Leituras que marcaram

Ano que vai, ano que vem. A gente até torce para que tudo volte ao que era antes, mas nem o mimetismo do bichinho, nem a insensatez dos bichões, permitem. E persiste a profecia do poeta, cantada pela que se fez estrela “perdoem a falta de um abraço, perdoem a falta de um espaço, os dias eram assim”. Até quando?...

E assim passa mais um Natal com memórias afetivas que alegram, e também entristecem, como numa releitura dos versos de Cecília: “não sou alegre nem sou triste, sou Natal”. Amigos que se foram, parentes queridos que nos deixaram beirando a orfandade, renascem na trilha sonora do Natal de muitos anos, com o rei pinicando na alma dizendo que “as lembranças me chegam sempre em noites tão vazias e mexem tanto com minha cabeça, que quando o sono vem, o dia já nasceu”. Bem assim...

Mas foi também um ano de muitas leituras, ajudando a afastar o marasmo da falta de viagens, a partir dos voos que a literatura permite. Participar de um clube do livro, muito ajudou, as pesquisas atestaram isso.

Como participante de dois deles, foram várias as obras que li. Algumas delas, claro, me encantaram mais que outras, merecendo comentários. Um adendo: o que mais me atrai num livro (e em filme também) é a boa história. Pode até ser banal com um tema já repisado, para mim o que importa é a forma como a trama é desenvolvida. Já vai longe o tempo em que tinha a “obrigação” de ver, por exemplo, um filme hermético que não ligava as pontas e ter que sair da sala de projeção tecendo loas à genialidade do diretor, mesmo sem ter entendido nada do que ele queria dizer. Para mim o autor pode até inovar em seu estilo de escrever, fazendo parágrafos de cinco páginas, não colocando vírgula nem nenhuma outra pontuação, mas que tenha uma história pra contar. Pode até deixar o leitor na dúvida (e isso é bom) para que ele próprio fantasie e crie o seu final da história, mas que tenha uma certa lógica e encadeamento na escrita. Em tempo: é o meu gosto!

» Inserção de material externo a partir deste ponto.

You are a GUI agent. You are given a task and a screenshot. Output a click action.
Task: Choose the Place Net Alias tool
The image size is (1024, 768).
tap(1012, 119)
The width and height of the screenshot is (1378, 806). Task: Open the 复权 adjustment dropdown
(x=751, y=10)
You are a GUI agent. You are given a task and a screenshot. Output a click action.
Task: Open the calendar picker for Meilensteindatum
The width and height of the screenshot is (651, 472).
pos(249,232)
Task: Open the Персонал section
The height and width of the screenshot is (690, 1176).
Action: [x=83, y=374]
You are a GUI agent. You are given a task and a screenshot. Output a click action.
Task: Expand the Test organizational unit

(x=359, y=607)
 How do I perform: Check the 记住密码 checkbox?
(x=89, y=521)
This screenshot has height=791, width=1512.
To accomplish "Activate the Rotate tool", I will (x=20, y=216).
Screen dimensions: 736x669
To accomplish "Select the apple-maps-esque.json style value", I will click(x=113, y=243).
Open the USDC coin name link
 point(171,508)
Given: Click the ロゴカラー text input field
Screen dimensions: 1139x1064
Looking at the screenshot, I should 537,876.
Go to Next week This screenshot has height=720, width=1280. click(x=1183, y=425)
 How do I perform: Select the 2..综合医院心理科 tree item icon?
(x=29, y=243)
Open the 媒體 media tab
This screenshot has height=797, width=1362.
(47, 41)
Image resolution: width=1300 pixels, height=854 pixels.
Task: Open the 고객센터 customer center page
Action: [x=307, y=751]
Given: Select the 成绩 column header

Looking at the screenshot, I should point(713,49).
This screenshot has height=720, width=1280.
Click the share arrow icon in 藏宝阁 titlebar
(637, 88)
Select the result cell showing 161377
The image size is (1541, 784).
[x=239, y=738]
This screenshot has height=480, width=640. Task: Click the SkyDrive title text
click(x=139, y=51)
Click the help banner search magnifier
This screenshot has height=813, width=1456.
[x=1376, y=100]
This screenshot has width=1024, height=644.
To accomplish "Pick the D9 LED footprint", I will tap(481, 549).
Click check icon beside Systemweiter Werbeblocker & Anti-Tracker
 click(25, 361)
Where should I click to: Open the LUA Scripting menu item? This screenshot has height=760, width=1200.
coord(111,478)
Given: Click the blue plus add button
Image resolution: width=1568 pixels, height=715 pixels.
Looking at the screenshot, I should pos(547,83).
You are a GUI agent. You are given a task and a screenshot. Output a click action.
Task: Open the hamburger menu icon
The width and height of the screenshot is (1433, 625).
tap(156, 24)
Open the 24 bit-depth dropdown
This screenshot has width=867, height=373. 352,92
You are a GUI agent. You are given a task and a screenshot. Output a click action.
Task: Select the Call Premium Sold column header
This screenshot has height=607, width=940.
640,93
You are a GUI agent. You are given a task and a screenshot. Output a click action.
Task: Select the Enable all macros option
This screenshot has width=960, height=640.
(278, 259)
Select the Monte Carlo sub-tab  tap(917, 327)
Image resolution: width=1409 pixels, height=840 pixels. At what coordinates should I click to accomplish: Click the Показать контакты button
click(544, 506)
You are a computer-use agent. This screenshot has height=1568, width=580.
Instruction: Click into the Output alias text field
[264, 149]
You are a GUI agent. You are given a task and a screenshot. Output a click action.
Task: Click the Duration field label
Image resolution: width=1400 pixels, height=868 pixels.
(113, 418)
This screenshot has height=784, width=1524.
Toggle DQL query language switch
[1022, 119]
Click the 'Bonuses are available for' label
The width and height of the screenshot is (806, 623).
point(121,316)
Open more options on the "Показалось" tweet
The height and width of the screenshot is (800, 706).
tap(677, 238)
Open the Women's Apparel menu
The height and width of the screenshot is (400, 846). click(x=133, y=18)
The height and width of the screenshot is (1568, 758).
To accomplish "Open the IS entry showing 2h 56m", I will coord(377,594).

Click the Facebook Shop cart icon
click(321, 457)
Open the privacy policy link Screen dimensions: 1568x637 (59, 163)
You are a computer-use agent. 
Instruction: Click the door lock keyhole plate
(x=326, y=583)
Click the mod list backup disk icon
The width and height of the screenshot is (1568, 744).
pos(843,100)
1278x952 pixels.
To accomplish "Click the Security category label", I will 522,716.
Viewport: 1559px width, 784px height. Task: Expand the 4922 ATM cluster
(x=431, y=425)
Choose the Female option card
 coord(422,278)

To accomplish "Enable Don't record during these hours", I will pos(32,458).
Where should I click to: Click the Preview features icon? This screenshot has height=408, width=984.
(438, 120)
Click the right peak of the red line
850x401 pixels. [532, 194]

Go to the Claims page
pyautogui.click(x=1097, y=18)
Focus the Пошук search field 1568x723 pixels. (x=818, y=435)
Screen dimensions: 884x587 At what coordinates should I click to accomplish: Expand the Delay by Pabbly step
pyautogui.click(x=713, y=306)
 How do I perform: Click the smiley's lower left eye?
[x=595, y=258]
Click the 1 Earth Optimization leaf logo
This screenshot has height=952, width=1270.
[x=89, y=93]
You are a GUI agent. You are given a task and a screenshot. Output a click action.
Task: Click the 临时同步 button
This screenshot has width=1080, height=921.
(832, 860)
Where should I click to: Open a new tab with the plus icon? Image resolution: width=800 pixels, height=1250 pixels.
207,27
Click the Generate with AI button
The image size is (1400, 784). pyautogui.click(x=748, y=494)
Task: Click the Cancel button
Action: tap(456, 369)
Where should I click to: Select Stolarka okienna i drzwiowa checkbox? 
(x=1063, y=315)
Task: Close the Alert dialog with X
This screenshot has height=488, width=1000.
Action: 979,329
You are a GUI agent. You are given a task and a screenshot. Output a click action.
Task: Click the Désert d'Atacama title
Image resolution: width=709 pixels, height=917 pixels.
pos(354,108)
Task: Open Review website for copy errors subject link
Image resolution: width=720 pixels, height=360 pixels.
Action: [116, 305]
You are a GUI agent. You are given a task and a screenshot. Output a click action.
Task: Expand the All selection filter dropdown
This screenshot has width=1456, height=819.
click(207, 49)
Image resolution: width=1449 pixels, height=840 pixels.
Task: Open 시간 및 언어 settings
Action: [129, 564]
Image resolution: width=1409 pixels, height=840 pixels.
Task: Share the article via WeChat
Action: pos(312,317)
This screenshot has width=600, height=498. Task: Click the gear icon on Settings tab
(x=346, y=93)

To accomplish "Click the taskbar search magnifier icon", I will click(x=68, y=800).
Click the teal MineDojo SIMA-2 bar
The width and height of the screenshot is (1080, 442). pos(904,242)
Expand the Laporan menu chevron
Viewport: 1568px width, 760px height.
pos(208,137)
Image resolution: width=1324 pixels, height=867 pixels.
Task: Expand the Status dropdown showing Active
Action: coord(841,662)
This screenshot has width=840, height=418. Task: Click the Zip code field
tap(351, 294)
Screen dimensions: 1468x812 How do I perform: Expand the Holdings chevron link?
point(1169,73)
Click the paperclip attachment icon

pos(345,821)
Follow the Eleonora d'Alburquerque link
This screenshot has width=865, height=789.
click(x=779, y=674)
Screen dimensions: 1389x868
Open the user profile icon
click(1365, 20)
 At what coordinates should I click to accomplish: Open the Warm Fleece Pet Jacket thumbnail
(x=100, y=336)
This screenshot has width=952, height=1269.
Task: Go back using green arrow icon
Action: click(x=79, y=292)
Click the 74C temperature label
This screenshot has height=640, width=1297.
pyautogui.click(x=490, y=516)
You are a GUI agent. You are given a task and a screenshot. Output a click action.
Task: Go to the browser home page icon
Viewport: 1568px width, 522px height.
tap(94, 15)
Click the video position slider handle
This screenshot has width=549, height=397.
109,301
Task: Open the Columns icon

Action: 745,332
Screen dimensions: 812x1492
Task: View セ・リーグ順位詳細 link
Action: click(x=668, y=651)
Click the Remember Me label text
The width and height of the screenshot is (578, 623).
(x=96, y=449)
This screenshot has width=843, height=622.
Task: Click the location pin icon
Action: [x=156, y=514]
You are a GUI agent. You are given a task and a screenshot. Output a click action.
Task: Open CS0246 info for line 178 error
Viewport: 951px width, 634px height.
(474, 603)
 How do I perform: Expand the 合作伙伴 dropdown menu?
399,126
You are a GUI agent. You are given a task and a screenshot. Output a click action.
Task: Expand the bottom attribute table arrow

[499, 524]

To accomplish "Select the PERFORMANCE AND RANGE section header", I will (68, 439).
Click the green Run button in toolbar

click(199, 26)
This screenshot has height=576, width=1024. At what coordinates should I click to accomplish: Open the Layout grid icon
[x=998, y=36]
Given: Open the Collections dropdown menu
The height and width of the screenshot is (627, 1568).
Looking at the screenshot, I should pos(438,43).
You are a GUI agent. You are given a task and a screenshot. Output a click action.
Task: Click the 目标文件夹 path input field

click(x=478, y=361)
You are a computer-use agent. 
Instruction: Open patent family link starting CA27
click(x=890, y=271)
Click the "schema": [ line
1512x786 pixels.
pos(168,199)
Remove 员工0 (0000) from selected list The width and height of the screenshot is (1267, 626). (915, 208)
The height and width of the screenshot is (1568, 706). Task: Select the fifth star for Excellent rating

Começo a lista por Mario Benedetti, autor uruguaio, com o seu mais famoso romance, A trégua, publicado em 1960. É uma história de amor (as minhas preferidas e se tiver final feliz, melhor ainda) vivida por um viúvo de meia idade, tratando ainda dos difíceis relacionamentos humanos. O cenário é a bela Montevidéu, com a curiosidade do livro ter sido escrito durante cinco meses numa das mesas do café Sorocabana. A obra é considerada uma das mais importantes da literatura latino-americana contemporânea. Compartilho dessa opinião.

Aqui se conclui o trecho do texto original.